If your lip is split open and gushing blood, please find a bathroom, or an emergency room, and get that cleaned up… Or stitched up… And I certainly do not want you smashed behind me in the line at Big Lots with blood dripping down your chin. Seriously, you need some stitches… And enough sense to take care of a gaping wound.
That salsa, bath mat and off-brand mascara must have been mighty precious to you…
The concerned Mommy in front of you who couldn’t stop staring with a look of utter repulsion
P.S. Do you know how germy that place is???
Dear Old Couple In Front of Me,
I’m very sorry that I was crowding you… I’m sure your glares would have melted into pity had you noticed that I was trying to get as far away as I could from the bleeding woman behind me… She was obviously intent on making her purchases before she sped off to the emergency room. However, she was there in line, creeping ever closer to me and my child, with her glazed over eyes.

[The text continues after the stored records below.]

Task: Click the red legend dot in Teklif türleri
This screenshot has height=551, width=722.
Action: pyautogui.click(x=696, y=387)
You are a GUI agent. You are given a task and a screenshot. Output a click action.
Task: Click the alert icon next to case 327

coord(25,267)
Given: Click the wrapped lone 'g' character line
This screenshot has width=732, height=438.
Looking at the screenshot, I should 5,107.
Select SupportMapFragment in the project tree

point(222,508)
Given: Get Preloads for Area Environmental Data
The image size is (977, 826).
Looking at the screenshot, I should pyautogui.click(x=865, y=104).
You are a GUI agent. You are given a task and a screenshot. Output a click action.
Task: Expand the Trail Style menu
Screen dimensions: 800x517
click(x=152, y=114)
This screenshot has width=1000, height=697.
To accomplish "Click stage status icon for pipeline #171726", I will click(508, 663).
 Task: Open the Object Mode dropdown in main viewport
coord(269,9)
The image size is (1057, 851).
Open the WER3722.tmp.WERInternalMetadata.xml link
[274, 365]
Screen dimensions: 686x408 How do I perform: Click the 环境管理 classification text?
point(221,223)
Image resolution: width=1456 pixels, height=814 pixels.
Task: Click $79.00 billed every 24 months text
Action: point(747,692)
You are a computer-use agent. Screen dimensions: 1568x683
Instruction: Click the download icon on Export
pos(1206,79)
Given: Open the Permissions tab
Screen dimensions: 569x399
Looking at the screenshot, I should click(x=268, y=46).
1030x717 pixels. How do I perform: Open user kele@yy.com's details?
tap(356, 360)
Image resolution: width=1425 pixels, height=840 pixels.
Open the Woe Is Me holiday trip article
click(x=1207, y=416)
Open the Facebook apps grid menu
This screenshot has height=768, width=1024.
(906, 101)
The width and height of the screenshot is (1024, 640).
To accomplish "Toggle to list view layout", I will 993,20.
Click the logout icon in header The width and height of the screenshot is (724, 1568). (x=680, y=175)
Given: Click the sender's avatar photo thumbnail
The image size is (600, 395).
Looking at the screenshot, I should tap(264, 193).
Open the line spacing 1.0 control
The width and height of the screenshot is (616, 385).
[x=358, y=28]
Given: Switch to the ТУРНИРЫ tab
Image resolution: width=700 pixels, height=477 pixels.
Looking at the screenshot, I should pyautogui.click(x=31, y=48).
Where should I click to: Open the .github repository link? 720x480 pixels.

I’d also like to apologize for running over your foot, dear ma’am… I laughed nervously and tried to nod my head in the lady’s direction, so you’d realize I wasn’t some insane woman bent on invading your personal space. But, you must have thought I was just a Big Lot crazy myself, with tourret’s or something, because you clutched your purse tight and shuffled closer to your husband.
Again, very sorry for freaking you out.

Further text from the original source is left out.